WebmasterWorld Senior Member 10+ Year Member Top Contributors Of The Month



i think their biggest problem is their reliance on search. take that away, and all of the free stuff as well (a lot of which is admittedly quite good) then what have they got that makes money? nothing that makes billions
and people can switch search engines in the blink of an eye. all it would take would be one bad newspaper story like Sony had, about google losing all your data, and people might start switching

Apple has loads of hardware -- phones, desktops, laptops, tablets... watches. plus they sell a load of music, movies and apps.
Microsoft has got phones, hardware, business software, games software.
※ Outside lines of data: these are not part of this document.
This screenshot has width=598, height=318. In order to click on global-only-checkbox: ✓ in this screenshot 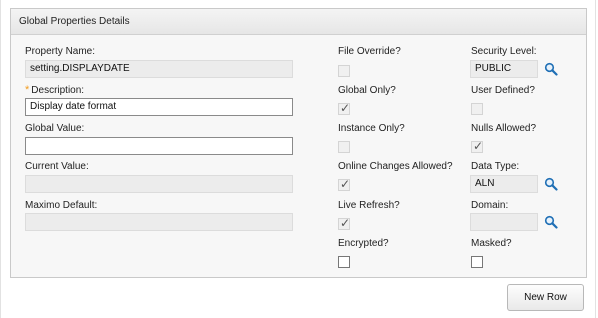, I will do `click(344, 108)`.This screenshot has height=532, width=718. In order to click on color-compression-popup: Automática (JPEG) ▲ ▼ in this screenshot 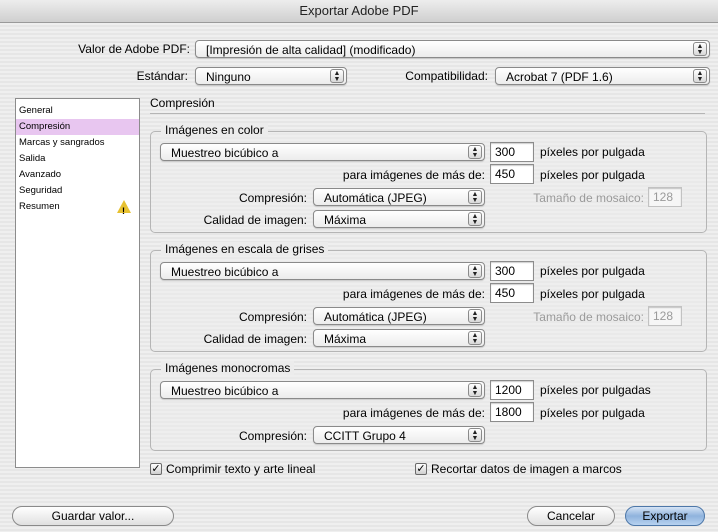, I will do `click(399, 197)`.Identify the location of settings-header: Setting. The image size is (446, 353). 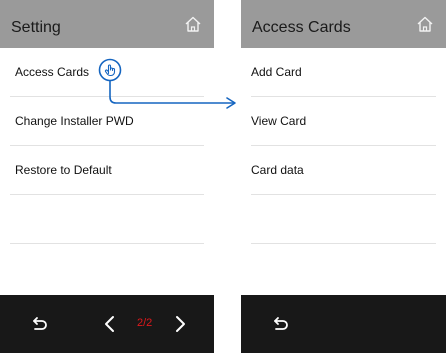
(107, 24).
you can't switch that stuff as easily as a search engine

MrSavage

8:38 pm on Jun 17, 2015 (gmt 0)

WebmasterWorld Senior Member 10+ Year Member Top Contributors Of The Month



In reply to your main point about search being the key, I think where it starts failing also, is when this is openly not being called a search engine. When it's more about keeping visitor on page (own properties) and when utilizing other peoples data/information to populate that page/answer, do you see the increase in scrutiny? If there is a majority of offsetting revenues that are off site, like Google ads on my website or yours, then it's less obvious. With the recent Android OS it's all about, more than ever, just keeping people within the OS itself and not having to visit a pesky website that might show ads, and ads that may not be Google related.

superclown2

9:03 pm on Jun 17, 2015 (gmt 0)



They only have another three weeks to come up with an offer to mend their ways which is acceptable to the European Commission. No Almunia to roll over this time, either: our new watchdog seems to have teeth for a change and I suspect her bite will hurt Google badly. At the same time quite a few newspaper articles are exposing the full extent of their (illegal) privacy abuses.

The only problem is - who will take their place? I don't see a queue of potential replacements.